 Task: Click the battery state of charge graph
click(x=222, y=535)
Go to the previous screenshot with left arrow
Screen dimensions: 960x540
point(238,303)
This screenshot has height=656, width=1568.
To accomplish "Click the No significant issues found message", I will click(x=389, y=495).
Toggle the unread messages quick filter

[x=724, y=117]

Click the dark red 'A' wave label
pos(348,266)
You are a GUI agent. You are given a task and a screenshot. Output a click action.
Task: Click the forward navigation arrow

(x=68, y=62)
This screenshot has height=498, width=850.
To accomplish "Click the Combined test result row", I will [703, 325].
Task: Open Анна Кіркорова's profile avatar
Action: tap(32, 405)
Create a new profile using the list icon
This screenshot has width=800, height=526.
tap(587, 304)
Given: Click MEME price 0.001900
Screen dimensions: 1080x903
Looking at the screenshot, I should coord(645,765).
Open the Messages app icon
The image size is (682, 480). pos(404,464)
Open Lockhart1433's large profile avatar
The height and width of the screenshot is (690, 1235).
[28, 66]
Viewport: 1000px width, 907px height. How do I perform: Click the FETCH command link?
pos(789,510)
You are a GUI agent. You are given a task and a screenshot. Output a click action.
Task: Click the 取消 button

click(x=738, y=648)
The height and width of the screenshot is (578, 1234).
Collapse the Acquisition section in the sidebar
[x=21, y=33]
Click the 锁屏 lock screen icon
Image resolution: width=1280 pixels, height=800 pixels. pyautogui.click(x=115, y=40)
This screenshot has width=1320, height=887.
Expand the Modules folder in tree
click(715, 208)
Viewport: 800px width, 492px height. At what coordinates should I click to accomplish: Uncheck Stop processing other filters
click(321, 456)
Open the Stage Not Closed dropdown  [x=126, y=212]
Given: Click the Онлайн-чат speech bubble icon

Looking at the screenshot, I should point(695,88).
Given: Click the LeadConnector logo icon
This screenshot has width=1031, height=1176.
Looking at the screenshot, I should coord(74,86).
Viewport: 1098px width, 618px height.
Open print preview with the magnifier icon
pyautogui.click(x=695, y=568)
※
Task requirements: Repeat each of the records exactly as written.

Reply:
 Task: Click the battery state of charge graph
click(x=222, y=535)
Go to the previous screenshot with left arrow
Screen dimensions: 960x540
point(238,303)
This screenshot has height=656, width=1568.
To accomplish "Click the No significant issues found message", I will click(x=389, y=495).
Toggle the unread messages quick filter

[x=724, y=117]

Click the dark red 'A' wave label
pos(348,266)
You are a GUI agent. You are given a task and a screenshot. Output a click action.
Task: Click the forward navigation arrow

(x=68, y=62)
This screenshot has height=498, width=850.
To accomplish "Click the Combined test result row", I will [703, 325].
Task: Open Анна Кіркорова's profile avatar
Action: tap(32, 405)
Create a new profile using the list icon
This screenshot has width=800, height=526.
tap(587, 304)
Given: Click MEME price 0.001900
Screen dimensions: 1080x903
Looking at the screenshot, I should coord(645,765).
Open the Messages app icon
The image size is (682, 480). pos(404,464)
Open Lockhart1433's large profile avatar
The height and width of the screenshot is (690, 1235).
[28, 66]
Viewport: 1000px width, 907px height. How do I perform: Click the FETCH command link?
pos(789,510)
You are a GUI agent. You are given a task and a screenshot. Output a click action.
Task: Click the 取消 button

click(x=738, y=648)
The height and width of the screenshot is (578, 1234).
Collapse the Acquisition section in the sidebar
[x=21, y=33]
Click the 锁屏 lock screen icon
Image resolution: width=1280 pixels, height=800 pixels. pyautogui.click(x=115, y=40)
This screenshot has width=1320, height=887.
Expand the Modules folder in tree
click(715, 208)
Viewport: 800px width, 492px height. At what coordinates should I click to accomplish: Uncheck Stop processing other filters
click(321, 456)
Open the Stage Not Closed dropdown  [x=126, y=212]
Given: Click the Онлайн-чат speech bubble icon

Looking at the screenshot, I should point(695,88).
Given: Click the LeadConnector logo icon
This screenshot has width=1031, height=1176.
Looking at the screenshot, I should coord(74,86).
Viewport: 1098px width, 618px height.
Open print preview with the magnifier icon
pyautogui.click(x=695, y=568)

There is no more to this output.